_TUJUAN_: Tulis ulang seluruh bagian berita tentang Denny Indrayana mulai dari "AKARTA, Indonesia —" hingga ke "5 Maret  2015.", dengan menukar "Komisaris Jenderal" menjadi "Komjen".

_PETIKAN TEKS_:
*****

Denny Indrayana terindikasi korupsi

Rappler.com

This is AI generated summarization, which may have errors. For context, always refer to the full article.

Setelah dilaporkan bulan lalu, mantan Wamenkumham Denny Indrayana akan diperiksa perdana oleh Polri 6 Maret 2015.

 

Sumber TwitterJ

AKARTA, Indonesia — Mantan Wakil Menteri Hukum dan Hak Asasi Manusia Denny Indrayana terindikasi korupsi terkait layanan pembayaran online pembuatan paspor.  

“Terdapat indikasi keterlibatan beliau (Denny) dari keterangan saksi, alat bukti, termasuk hasil audit. Kecenderungannya ke sana,” kata Kepala Badan Reserse Kriminal Polri Komisaris Jenderal Budi Waseso seperti dikutip oleh Kantor Berita Antara, Kamis, 5 Maret  2015. 

Denny rencananya akan diperiksa Jumat, 6 Maret 2015 oleh penyidik Polri. Belum jelas apakah dia akan ditetapkan sebagai tersangka. 

“Ya, nanti kita lihat. Artinya, hasil dari proses pemeriksaan besok. Besok dipanggil sebagai saksi terkait laporan terhadap dirinya. Besok dijadwalkan pemeriksaan yang bersangkutan,” kata Waseso. 

Meski diduga korupsi, Waseso mengatakan Polri belum meminta keterangan dari Badan Pemeriksa Keuangan (BPK) tentang kemungkinan jumlah kerugian negara.

*****

_CUPLIKAN DATA_:
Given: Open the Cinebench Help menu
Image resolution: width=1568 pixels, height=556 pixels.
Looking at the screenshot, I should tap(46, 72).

*****

_PENYELESAIAN SOAL_:
AKARTA, Indonesia — Mantan Wakil Menteri Hukum dan Hak Asasi Manusia Denny Indrayana terindikasi korupsi terkait layanan pembayaran online pembuatan paspor.  

“Terdapat indikasi keterlibatan beliau (Denny) dari keterangan saksi, alat bukti, termasuk hasil audit. Kecenderungannya ke sana,” kata Kepala Badan Reserse Kriminal Polri Komjen Budi Waseso seperti dikutip oleh Kantor Berita Antara, Kamis, 5 Maret  2015.